Each line from the one that contains "Task: Click the internet" to the end of the material must be quoted exactly; include both end lines and nothing else.

§ **SOURCE DATA**:
----

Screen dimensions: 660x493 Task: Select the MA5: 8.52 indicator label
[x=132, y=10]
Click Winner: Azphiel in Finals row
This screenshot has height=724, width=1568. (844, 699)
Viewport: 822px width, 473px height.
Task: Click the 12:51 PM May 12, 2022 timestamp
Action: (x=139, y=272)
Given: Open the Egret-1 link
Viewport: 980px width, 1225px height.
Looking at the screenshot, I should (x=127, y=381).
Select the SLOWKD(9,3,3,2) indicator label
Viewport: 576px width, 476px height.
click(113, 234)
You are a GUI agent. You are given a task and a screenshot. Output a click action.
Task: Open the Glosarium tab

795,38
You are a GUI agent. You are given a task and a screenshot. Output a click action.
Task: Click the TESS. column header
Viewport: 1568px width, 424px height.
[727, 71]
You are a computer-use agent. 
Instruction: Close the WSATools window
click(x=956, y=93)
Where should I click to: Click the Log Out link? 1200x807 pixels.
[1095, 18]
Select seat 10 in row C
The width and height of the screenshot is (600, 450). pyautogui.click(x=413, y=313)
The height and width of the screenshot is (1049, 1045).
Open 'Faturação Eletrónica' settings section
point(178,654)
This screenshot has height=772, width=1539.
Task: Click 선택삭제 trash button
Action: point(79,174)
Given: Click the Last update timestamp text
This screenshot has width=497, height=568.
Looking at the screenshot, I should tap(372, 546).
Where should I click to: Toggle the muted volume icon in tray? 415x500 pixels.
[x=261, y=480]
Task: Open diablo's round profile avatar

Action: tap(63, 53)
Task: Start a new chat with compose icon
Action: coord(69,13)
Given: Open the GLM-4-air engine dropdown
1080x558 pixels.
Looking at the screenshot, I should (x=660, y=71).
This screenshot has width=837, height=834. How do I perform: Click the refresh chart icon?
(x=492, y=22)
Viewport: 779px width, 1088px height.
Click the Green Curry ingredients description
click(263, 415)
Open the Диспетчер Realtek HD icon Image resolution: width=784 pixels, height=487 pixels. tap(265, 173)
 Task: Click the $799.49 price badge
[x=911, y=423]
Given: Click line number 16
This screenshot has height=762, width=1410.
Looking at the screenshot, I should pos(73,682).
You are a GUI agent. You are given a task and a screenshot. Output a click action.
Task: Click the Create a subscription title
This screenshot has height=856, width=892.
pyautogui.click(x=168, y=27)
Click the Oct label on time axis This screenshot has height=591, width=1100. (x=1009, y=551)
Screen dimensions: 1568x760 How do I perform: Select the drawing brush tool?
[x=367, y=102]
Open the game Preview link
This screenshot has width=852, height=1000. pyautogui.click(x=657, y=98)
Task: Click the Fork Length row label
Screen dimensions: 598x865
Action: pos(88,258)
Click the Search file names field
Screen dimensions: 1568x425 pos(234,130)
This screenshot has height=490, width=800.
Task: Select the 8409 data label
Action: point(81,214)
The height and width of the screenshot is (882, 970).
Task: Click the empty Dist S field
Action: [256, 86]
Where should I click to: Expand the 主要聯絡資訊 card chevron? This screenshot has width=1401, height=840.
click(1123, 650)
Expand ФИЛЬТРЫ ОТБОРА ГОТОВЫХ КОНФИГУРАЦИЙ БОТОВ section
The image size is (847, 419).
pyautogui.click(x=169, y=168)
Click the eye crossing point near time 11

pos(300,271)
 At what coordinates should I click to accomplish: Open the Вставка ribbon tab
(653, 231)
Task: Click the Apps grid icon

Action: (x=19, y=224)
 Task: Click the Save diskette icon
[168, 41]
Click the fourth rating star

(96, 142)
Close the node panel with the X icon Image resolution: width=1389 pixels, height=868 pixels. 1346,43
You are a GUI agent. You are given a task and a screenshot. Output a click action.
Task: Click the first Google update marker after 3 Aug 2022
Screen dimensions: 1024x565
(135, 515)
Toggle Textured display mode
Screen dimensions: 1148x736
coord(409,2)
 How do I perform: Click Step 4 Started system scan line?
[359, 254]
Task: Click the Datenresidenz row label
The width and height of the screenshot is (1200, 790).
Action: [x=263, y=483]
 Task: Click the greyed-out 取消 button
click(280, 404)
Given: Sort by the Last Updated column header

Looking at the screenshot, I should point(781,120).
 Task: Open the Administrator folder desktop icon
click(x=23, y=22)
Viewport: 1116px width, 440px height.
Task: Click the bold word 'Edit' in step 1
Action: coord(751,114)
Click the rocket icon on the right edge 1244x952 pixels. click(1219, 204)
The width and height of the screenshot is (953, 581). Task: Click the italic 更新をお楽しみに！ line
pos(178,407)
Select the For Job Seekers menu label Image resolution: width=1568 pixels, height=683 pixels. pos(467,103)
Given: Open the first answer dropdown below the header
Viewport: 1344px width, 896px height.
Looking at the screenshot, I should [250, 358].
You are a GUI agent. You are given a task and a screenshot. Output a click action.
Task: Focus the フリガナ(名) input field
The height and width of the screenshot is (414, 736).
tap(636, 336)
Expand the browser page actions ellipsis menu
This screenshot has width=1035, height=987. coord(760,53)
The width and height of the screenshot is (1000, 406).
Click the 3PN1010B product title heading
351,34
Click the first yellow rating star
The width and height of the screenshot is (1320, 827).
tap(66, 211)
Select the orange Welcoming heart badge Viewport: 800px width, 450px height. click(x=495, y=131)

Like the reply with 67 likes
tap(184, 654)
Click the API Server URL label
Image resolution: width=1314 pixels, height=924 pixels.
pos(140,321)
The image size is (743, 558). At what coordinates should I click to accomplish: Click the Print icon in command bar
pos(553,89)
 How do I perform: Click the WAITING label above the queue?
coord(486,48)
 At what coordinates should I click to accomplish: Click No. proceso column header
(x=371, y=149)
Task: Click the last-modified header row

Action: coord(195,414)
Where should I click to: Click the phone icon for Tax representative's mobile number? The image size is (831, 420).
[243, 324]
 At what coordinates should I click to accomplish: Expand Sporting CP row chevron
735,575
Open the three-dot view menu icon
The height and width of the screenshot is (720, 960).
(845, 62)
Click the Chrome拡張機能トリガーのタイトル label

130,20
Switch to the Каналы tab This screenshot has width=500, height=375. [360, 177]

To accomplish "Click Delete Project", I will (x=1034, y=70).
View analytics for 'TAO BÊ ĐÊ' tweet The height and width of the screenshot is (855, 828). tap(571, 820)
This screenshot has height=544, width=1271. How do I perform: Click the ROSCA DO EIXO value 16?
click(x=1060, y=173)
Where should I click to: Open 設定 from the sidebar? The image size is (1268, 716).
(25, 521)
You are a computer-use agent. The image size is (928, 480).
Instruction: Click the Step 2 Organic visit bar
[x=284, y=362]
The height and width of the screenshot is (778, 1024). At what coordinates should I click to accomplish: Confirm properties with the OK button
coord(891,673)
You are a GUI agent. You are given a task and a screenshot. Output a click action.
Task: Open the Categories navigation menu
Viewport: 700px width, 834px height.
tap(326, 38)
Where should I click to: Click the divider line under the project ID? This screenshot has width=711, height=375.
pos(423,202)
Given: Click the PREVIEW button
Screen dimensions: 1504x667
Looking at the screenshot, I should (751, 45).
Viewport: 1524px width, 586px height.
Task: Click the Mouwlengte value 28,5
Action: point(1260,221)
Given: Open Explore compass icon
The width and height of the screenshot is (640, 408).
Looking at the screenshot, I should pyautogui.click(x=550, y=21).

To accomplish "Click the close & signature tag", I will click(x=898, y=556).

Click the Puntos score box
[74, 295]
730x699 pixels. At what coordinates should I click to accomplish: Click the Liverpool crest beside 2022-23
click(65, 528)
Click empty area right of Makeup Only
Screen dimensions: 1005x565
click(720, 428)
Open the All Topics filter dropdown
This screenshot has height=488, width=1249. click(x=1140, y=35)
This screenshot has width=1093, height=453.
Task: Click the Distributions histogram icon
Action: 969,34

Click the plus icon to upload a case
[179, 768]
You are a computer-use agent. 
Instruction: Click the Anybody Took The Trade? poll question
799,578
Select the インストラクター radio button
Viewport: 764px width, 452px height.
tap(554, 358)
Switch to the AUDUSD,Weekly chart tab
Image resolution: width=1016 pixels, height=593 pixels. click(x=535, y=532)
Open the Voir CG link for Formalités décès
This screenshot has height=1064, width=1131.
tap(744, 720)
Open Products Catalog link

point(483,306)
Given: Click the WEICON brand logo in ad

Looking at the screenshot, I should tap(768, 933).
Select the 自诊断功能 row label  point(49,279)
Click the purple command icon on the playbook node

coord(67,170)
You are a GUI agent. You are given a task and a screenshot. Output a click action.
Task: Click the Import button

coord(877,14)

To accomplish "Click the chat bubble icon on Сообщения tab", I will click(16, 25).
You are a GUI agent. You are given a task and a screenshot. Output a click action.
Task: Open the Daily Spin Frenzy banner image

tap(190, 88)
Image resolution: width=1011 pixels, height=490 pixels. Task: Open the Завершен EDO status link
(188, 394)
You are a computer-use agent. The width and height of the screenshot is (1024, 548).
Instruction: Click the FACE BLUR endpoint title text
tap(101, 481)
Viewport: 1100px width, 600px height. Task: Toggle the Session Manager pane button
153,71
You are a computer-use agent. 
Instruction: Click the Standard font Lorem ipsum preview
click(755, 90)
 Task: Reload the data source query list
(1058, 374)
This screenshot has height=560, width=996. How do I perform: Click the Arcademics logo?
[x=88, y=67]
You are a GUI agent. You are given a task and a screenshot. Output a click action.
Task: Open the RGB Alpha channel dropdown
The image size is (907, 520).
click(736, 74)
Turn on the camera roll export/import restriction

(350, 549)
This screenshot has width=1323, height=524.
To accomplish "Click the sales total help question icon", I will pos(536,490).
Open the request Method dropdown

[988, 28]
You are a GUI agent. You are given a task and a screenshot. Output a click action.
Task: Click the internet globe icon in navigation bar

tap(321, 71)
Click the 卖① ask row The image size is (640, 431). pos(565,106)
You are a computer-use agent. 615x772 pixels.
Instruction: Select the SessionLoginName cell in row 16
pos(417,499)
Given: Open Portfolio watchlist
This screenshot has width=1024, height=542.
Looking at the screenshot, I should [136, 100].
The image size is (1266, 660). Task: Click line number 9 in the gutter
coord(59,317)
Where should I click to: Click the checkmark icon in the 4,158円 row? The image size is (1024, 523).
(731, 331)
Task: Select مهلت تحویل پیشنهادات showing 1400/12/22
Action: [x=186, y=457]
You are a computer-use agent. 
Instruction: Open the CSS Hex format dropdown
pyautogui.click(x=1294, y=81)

----

§ **ANSWER SECTION**:
Task: Click the internet globe icon in navigation bar

tap(321, 71)
Click the 卖① ask row The image size is (640, 431). pos(565,106)
You are a computer-use agent. 615x772 pixels.
Instruction: Select the SessionLoginName cell in row 16
pos(417,499)
Given: Open Portfolio watchlist
This screenshot has width=1024, height=542.
Looking at the screenshot, I should [136, 100].
The image size is (1266, 660). Task: Click line number 9 in the gutter
coord(59,317)
Where should I click to: Click the checkmark icon in the 4,158円 row? The image size is (1024, 523).
(731, 331)
Task: Select مهلت تحویل پیشنهادات showing 1400/12/22
Action: [x=186, y=457]
You are a computer-use agent. 
Instruction: Open the CSS Hex format dropdown
pyautogui.click(x=1294, y=81)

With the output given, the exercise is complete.